Task goal.
Quote everything from the line containing "Open the Workflow options three-dot menu" down through the end of the rows, leaving the pictures out of your answer.

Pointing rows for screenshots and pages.
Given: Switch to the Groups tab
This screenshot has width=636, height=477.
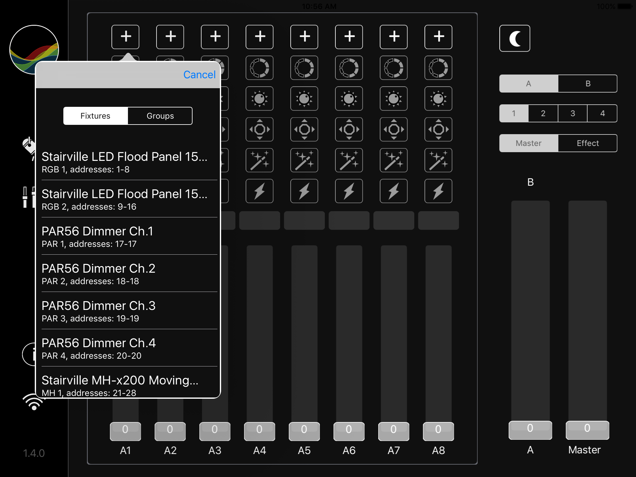Looking at the screenshot, I should coord(160,116).
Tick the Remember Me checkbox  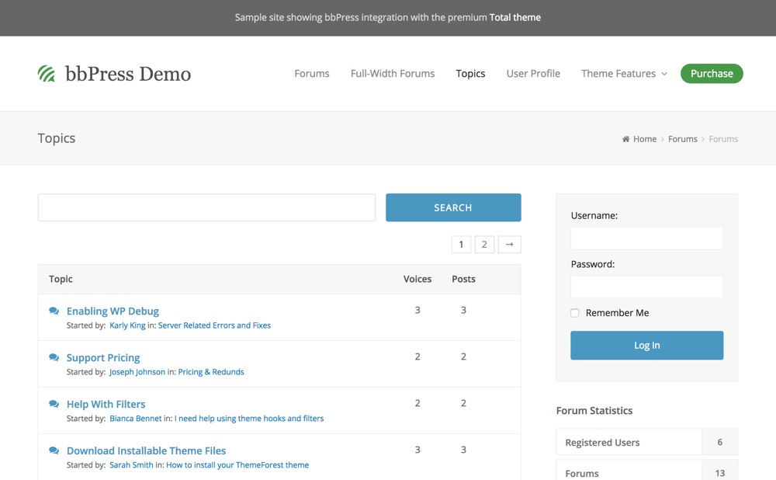(x=574, y=313)
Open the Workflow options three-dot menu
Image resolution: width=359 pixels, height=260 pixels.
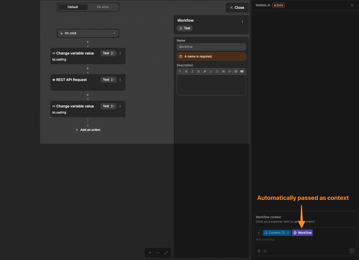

Solved exercise.
Open the Workflow options three-dot menu
Image resolution: width=359 pixels, height=260 pixels.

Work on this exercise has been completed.